Photography & Installation
Nina's photographic work is surrealist in nature, seeking out the uncanny and eerie, to be found in the everyday and mundane.
Obsessed by old windows, doors, glass and mirrors; objects and interiors are seen in reflection, creating layers and texture.
Parts are revealed, others obscured.
It's the mysterious, unsettling and clandestine that she seeks.
Alongside these works, 'The Letterbox Thief' is an ongoing series of photographs that
plays with the boundaries of privacy, exposure and internal & external space.
They are snapshots of (mainly) people's homes, (sometimes public places), all taken through their letterboxes.
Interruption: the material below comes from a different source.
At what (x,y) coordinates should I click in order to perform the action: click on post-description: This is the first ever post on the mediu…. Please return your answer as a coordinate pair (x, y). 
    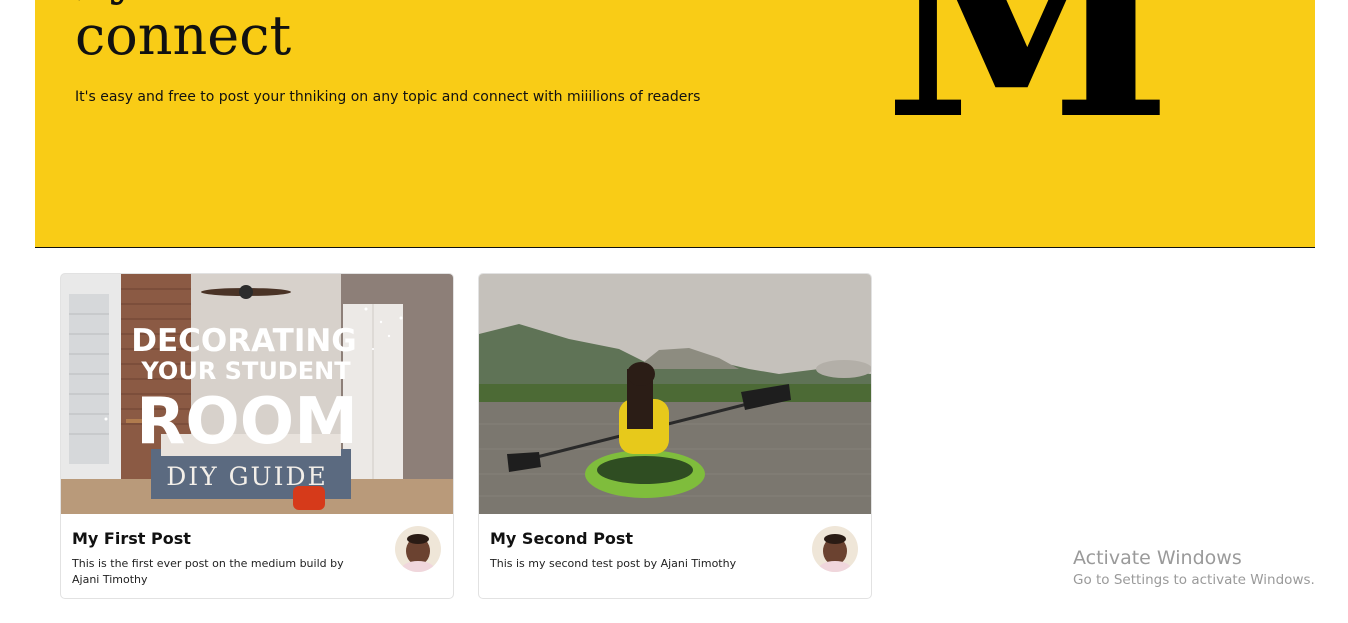
    Looking at the image, I should click on (208, 572).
People are never seen in the photographs.
The physical boundary between what is private and kept from the outside world; just a door with a small boxed opening to separate them.
What she can see, is therefore limited to set dimensions and dictates the format of the photographs.
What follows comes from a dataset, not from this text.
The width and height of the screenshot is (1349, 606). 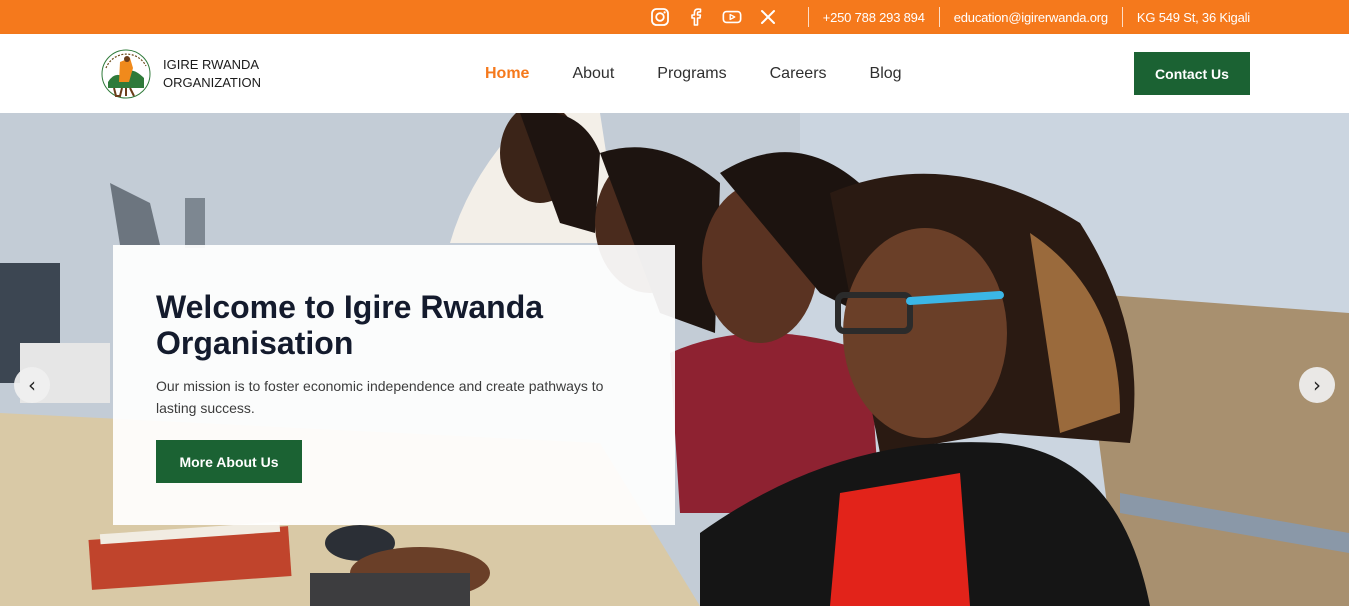 I want to click on main-nav: Home About Programs Careers Blog, so click(x=715, y=74).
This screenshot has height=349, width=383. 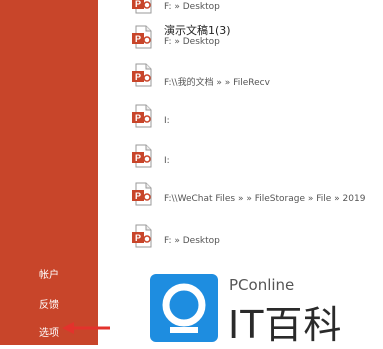 What do you see at coordinates (86, 328) in the screenshot?
I see `annotation-arrow-icon` at bounding box center [86, 328].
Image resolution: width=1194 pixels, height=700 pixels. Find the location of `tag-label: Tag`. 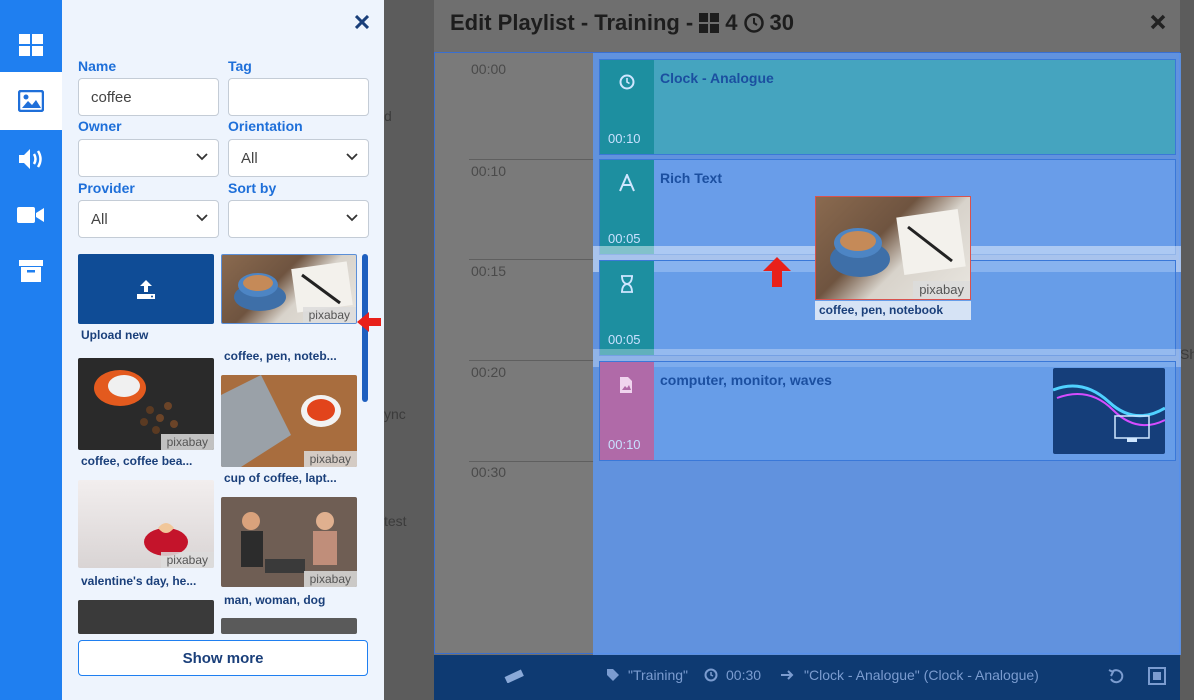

What does she hope to find?
What is obscured from our view and what is revealed?
What remains hidden is a question for her.
Is she a voyeur on the look-out for excitement? Something clandestine? Something she shouldn't see? Or simply the mundane, that could perhaps reveal an intimate part of a person's life?
Is she trespassing?
She's invisible until caught.
Our hallways aren’t private spaces like other rooms in our homes, such as bedrooms.
We open our front doors to receive packages, to have the gas and electricity meters read, to friends and family.
Nina is attracted by the spontaneity of what she will discover and how the mundane becomes mysterious and atmospheric.
She likes to explore the play of light and shadow, and the reflections from the shiny metal of the letterbox flap.